• PROBLEM REQUIREMENTS: With the pictures omitted, repeat exactly the lines below starting with the line that has "This screenshot has height=702, width=1568." and going on through the line that has "the gray whale".

• SOURCE MATERIAL:
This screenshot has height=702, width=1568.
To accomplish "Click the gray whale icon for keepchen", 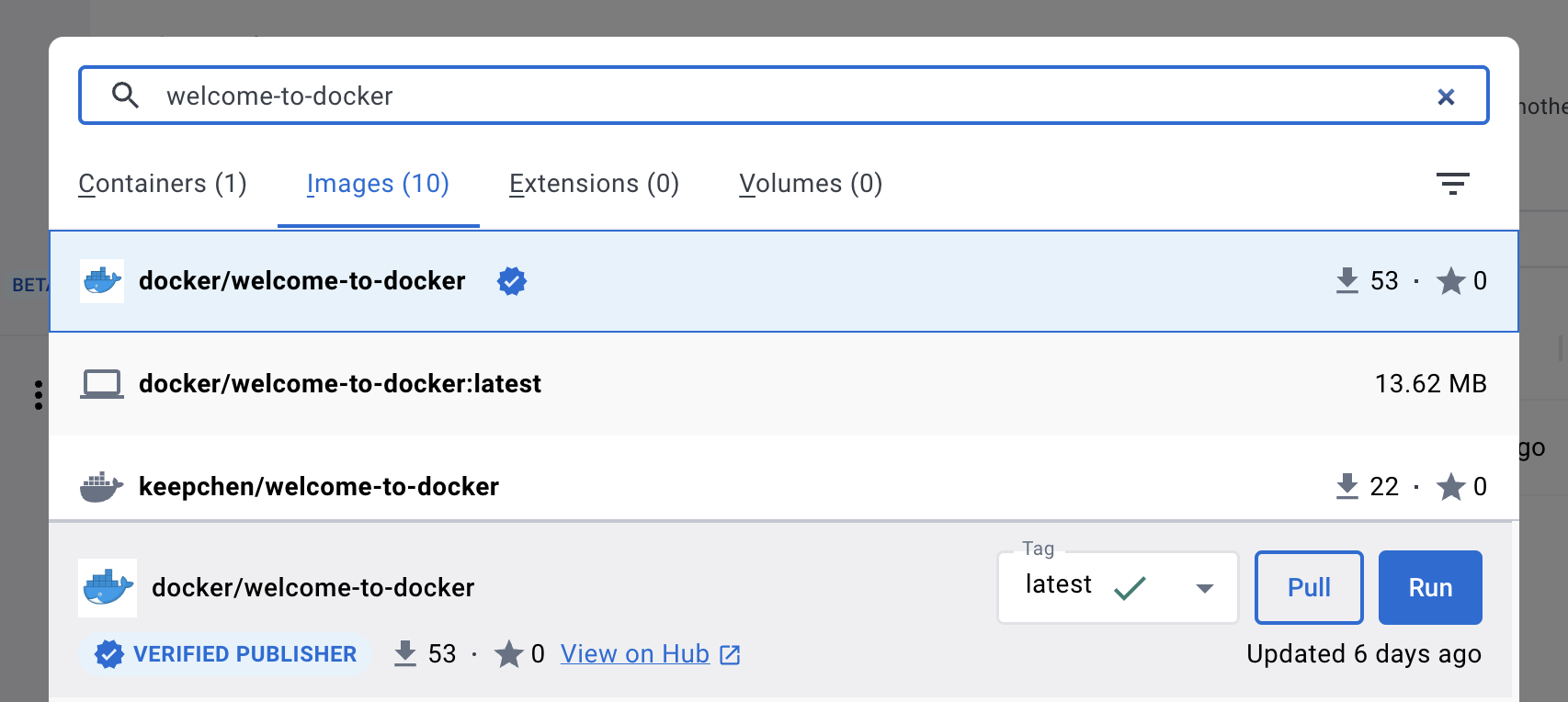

--

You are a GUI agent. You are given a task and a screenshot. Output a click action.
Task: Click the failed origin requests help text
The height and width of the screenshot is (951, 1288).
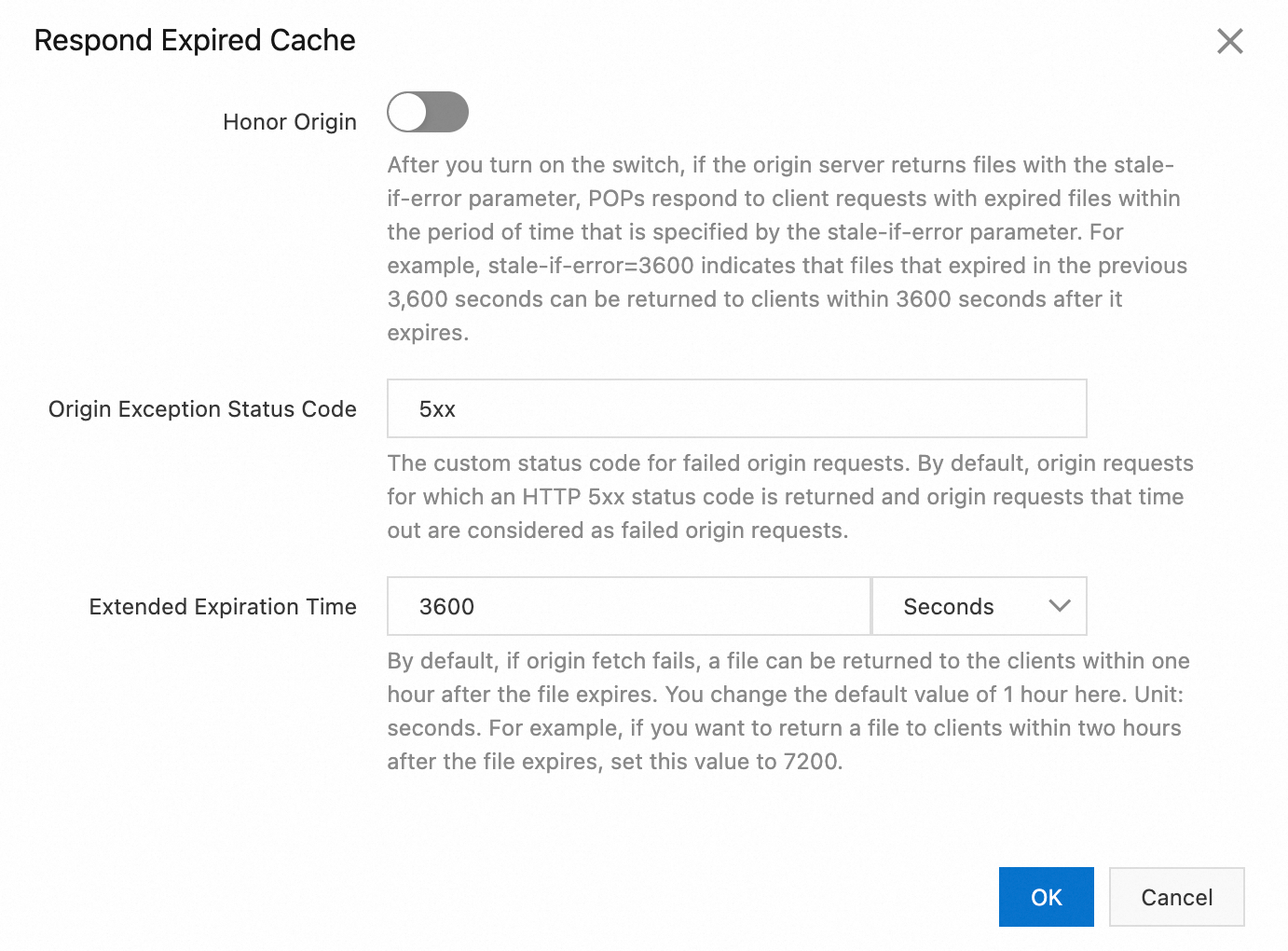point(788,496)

==

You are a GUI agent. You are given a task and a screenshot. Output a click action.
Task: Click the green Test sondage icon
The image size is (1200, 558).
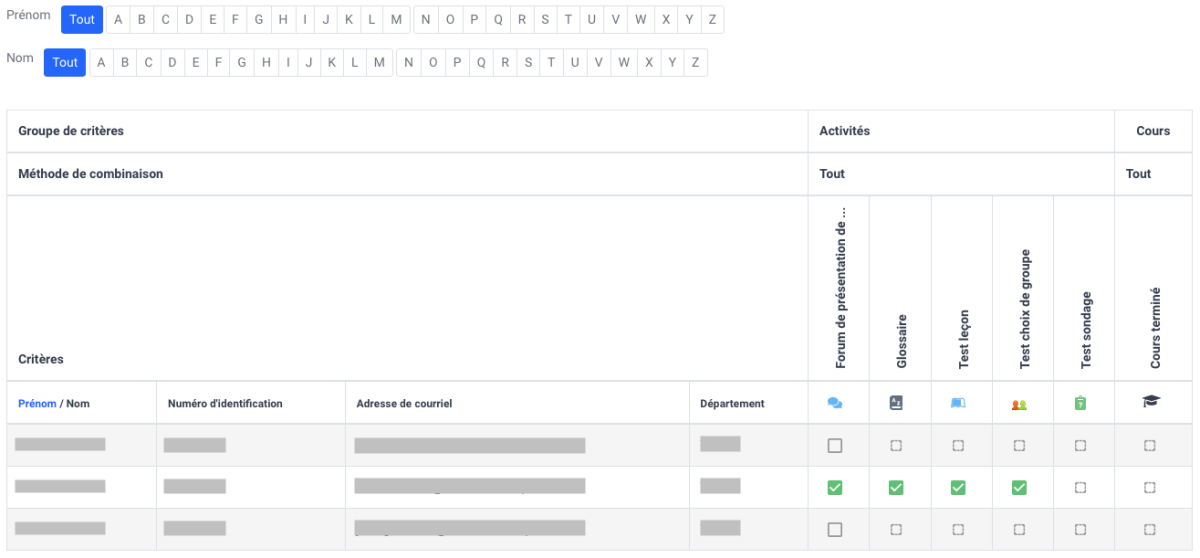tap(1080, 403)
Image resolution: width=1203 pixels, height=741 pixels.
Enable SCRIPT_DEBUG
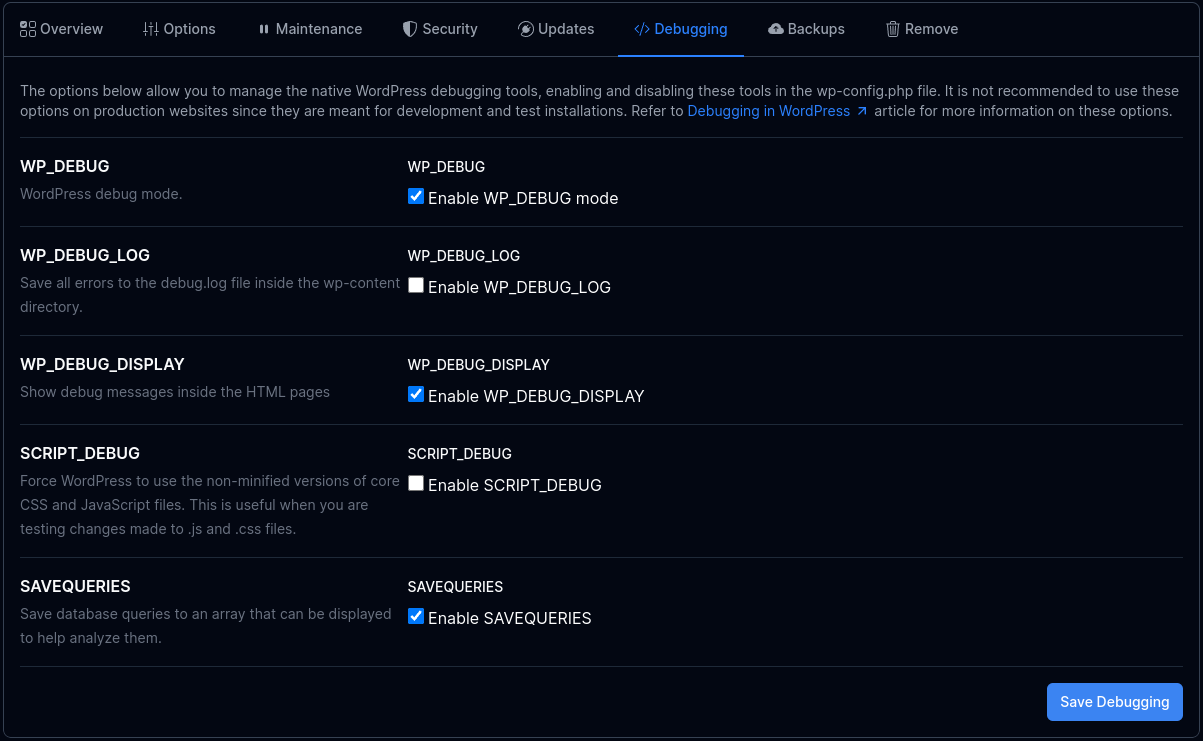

• SOLUTION TO THIS EXERCISE:
This screenshot has height=702, width=1568.
To accomplish "Click the gray whale icon for keepchen", 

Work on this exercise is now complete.